* **Set task**: Repeat the section of the court opinion below verbatim, starting at "The appellant also" and ending at "offered in evidence.".

* **Passage**:
The appellant relies upon State v. McClure, 13 Tex. 23 (1854). The statute under which the prosecution was brought read as follows:

"`That if any person or persons shall maliciously disturb any congregation assembled for religious worship, and conducting themselves in a peaceable and orderly manner, in and about any church, chapel, meeting-house, encampment or camp meeting enclosure, mosque, synagogue or temple, while attending any protracted or other religious meeting.' & c. (Hart.Dig., Art., 481)." State v. McClure, supra.

The pleading held to be defective in that case was stated to be as follows:

"Did then and there, by loud and obscene language and disorderly conduct, maliciously disturb a congregation of people assembled for religious worship at the Black Jack Spring, in the county aforesaid, and conducting themselves in a peaceable and orderly manner."

In holding this pleading insufficient the Supreme Court said:

"The indictment is evidently bad. If the place mentioned in the indictment was a meeting house or chapel, so called, or was a religious camp ground, so called, or camp meeting, or an enclosure, it ought to have been so described."[2]

The appellant's interpretation of the rule in State v. McClure, supra, is too narrow. That rule only requires that the allegation specify the class or type of place within the county where the crime might be committed. It does not require a specific allegation of the place by street address or ownership.

Murder, burglary and theft are examples of offenses which may be committed anywhere *769 within the county and it is only necessary in such cases to allege that the offense occurred within the county. But other offenses like that charged in this case and driving while intoxicated may be committed only in certain places designated by statute within a county. In prosecutions for driving while intoxicated it is necessary to allege that the offense occurred on a public highway or road, but no greater particularity is required. Hartsook v. State, 156 Tex.Cr.R. 560, 244 S.W.2d 830 (1951); Blackburn v. State, 150 Tex. Cr. 572, 204 S.W.2d 619 (1947); Bedwell v. State, 142 Tex.Cr.R. 599, 155 S.W.2d 930 (1941).

When an offense may only be committed in a certain type or class of places within a county it is sufficient to allege its commission in that type or class of place without alleging the specific place within the type or class. See 41 Am.Jur.2d 958, Indictments and Informations, Section 123. The trial court did not err in refusing to quash and dismiss the indictment.

The appellant also complains that evidence of extraneous offenses was improperly admitted. A brief statement of the facts is necessary to the discussion of this ground of error. The appellant entered a lounge accompanied by two minors. After the appellant's request that the minors be served beer was refused he laid a pistol on the table. He then returned the pistol to his pocket and left the lounge. Shortly thereafter a shot was heard and bullet holes were found in the window and the wall of the lounge. No pistol was offered in evidence.

* **Collected data**:
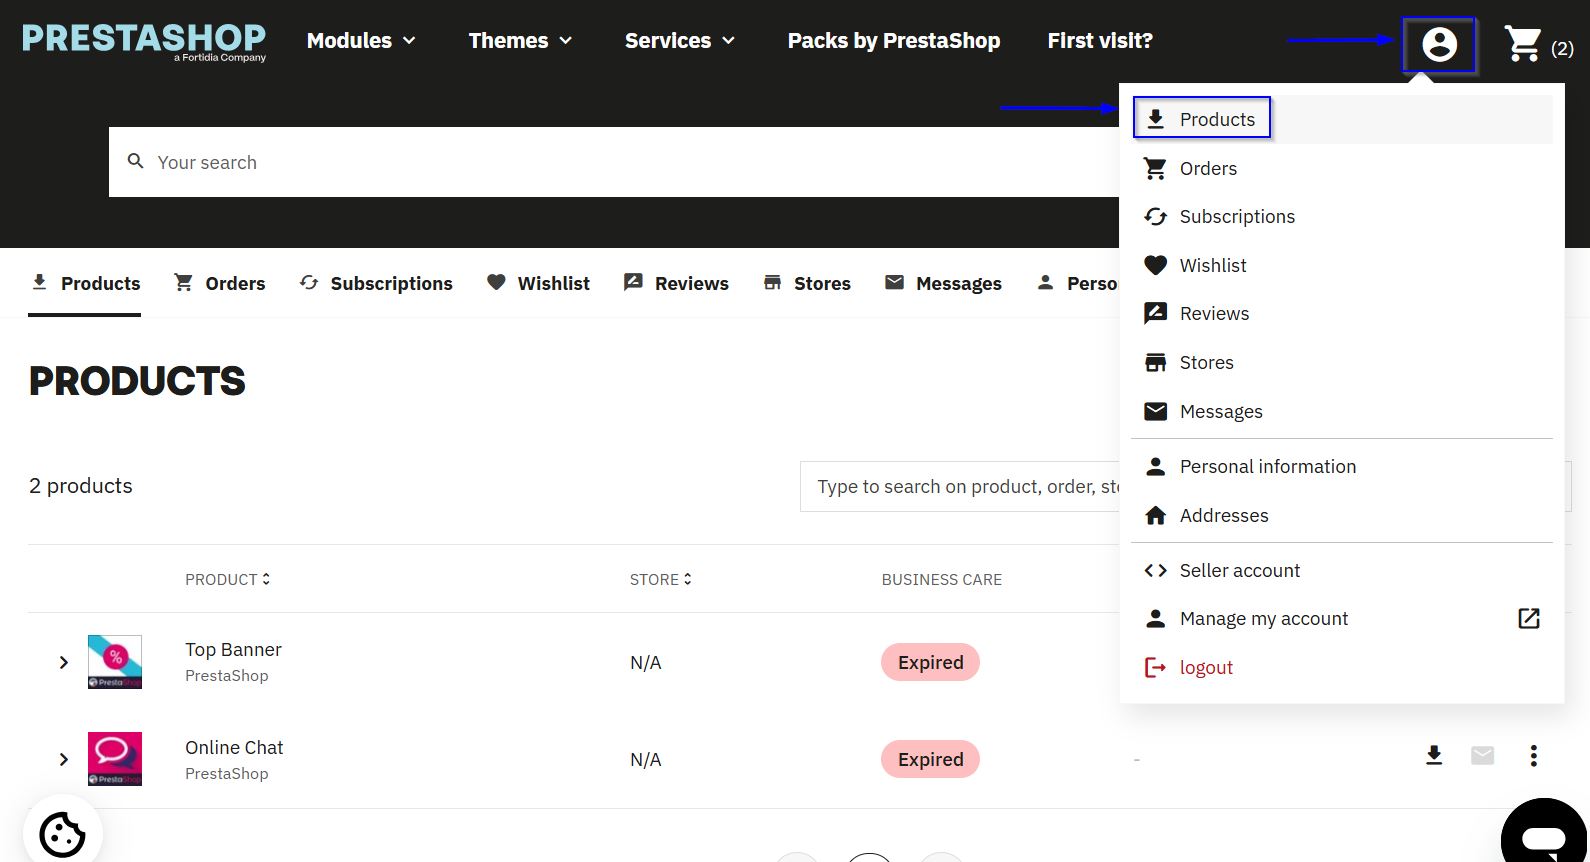
Task: Click the download icon for Online Chat
Action: click(x=1433, y=756)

* **Complete output**:
The appellant also complains that evidence of extraneous offenses was improperly admitted. A brief statement of the facts is necessary to the discussion of this ground of error. The appellant entered a lounge accompanied by two minors. After the appellant's request that the minors be served beer was refused he laid a pistol on the table. He then returned the pistol to his pocket and left the lounge. Shortly thereafter a shot was heard and bullet holes were found in the window and the wall of the lounge. No pistol was offered in evidence.